Philly has a long tradition of fried seafood sandwiches, especially standbys like the Muslim fish hoagie at Sister Muhammad’s Kitchen in Germantown that rank among the city’s most popular. But when Joshua Coston decided to leave his career as an Amtrak conductor to open Gilben’s Bakery in East Mount Airy, the chef’s menu of seafood po’ boys on fresh garlic bread became a phenomenon on its own, in particular the fantastic fried salmon po’boy. Soul Food Sunday platters are also a draw.
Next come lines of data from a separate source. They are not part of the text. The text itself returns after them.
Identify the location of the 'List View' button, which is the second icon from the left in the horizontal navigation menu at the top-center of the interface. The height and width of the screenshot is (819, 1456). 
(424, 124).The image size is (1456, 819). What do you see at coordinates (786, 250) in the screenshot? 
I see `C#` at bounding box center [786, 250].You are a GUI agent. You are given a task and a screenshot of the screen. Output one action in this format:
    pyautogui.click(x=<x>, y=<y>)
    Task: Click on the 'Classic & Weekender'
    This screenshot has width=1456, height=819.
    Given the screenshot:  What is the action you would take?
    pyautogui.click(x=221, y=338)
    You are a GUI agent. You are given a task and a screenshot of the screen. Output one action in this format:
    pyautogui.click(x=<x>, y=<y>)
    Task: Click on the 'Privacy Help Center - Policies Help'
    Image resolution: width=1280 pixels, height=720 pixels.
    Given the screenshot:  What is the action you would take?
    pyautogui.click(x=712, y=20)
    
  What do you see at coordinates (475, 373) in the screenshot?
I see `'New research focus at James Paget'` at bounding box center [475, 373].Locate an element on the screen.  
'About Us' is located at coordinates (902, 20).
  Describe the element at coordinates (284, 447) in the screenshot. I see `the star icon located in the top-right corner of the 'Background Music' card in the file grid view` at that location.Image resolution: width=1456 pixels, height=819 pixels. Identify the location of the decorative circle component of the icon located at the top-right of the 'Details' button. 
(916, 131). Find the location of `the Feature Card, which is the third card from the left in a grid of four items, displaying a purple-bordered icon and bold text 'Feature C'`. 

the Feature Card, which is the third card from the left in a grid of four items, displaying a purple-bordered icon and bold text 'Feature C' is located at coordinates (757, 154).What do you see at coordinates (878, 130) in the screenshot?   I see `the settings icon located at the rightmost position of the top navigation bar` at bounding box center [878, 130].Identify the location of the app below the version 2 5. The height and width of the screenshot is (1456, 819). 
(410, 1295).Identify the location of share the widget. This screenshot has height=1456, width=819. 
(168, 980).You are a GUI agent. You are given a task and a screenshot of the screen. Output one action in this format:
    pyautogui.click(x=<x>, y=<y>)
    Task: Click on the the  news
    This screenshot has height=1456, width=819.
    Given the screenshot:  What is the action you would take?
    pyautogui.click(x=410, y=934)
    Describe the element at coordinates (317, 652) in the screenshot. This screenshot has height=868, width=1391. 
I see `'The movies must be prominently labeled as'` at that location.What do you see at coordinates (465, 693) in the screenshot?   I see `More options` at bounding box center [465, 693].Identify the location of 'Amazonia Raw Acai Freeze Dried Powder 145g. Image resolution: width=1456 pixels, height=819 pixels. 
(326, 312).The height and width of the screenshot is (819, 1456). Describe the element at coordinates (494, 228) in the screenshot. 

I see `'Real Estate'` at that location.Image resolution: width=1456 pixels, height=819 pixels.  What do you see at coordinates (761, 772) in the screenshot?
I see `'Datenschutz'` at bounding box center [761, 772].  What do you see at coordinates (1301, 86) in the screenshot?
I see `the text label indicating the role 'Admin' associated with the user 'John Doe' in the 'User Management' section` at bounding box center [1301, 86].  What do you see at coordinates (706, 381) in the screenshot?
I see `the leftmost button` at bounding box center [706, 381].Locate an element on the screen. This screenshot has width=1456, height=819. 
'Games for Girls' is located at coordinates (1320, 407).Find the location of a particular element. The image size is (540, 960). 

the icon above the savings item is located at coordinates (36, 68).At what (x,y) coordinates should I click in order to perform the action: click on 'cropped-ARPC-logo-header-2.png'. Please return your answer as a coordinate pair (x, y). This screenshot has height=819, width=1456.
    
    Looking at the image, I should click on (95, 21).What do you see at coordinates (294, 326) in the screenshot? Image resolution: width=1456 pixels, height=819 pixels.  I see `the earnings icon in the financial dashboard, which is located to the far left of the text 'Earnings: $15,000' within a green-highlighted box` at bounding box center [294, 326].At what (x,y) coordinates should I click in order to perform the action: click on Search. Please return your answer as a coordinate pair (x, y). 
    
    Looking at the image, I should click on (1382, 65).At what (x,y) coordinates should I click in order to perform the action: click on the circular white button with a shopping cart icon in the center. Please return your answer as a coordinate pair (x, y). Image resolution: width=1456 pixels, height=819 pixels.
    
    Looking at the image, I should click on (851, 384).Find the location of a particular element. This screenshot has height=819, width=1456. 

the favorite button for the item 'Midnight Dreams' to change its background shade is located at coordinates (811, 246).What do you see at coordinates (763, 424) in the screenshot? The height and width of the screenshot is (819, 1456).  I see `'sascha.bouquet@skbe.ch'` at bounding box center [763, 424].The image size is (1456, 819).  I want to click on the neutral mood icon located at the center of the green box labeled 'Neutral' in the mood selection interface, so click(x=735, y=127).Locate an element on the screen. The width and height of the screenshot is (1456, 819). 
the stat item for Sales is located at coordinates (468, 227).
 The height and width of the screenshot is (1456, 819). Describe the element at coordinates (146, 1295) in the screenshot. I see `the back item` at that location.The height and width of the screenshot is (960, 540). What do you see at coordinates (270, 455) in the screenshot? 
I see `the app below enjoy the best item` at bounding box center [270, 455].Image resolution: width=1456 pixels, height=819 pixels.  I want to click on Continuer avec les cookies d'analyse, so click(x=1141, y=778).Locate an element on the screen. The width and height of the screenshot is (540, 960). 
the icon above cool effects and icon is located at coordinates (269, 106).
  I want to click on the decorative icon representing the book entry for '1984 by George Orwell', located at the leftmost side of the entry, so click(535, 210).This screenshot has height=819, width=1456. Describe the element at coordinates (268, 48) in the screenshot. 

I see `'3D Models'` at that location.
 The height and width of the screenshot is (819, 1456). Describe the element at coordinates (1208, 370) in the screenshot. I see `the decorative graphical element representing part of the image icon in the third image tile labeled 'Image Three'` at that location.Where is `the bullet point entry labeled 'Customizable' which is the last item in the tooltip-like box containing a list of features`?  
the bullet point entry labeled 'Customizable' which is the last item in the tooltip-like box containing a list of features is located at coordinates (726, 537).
Brothers Ben and Robert Bynum have been a prominent force on Philly’s dining and live music scenes since launching their first Zanzibar Blue in 1990. Two of their current restaurants have become important anchors for North Broad Street’s revival, the new Southern flavors and live jazz of upscale South and its more casual neighbor Green Soul, which aims for lighter, healthy takes on flavors of the African diaspora served in a multipurpose event space.
They don’t call Sid Booker Sr. the “Colonel of Shrimp” for nothing. The pink takeout window at Belfield and Broad serves nothing else, and has been a late-night destination for paper boats brimming with deep-fried jumbo shrimp since 1962. These greaseless crustaceans are so sweet and delicately crunchy, they’re best devoured right there, on the dashboard of your car.
Doug Henri’s road house on the Black Horse Pike is a must-stop on the way to the Jersey Shore. The barbecue is reliably among the region’s best (ribs and chicken, in particular), but I’ve come to consider his weekend soul food buffets the most worthy reason to visit, including some of the best fried chicken (and fried chicken wings) anywhere.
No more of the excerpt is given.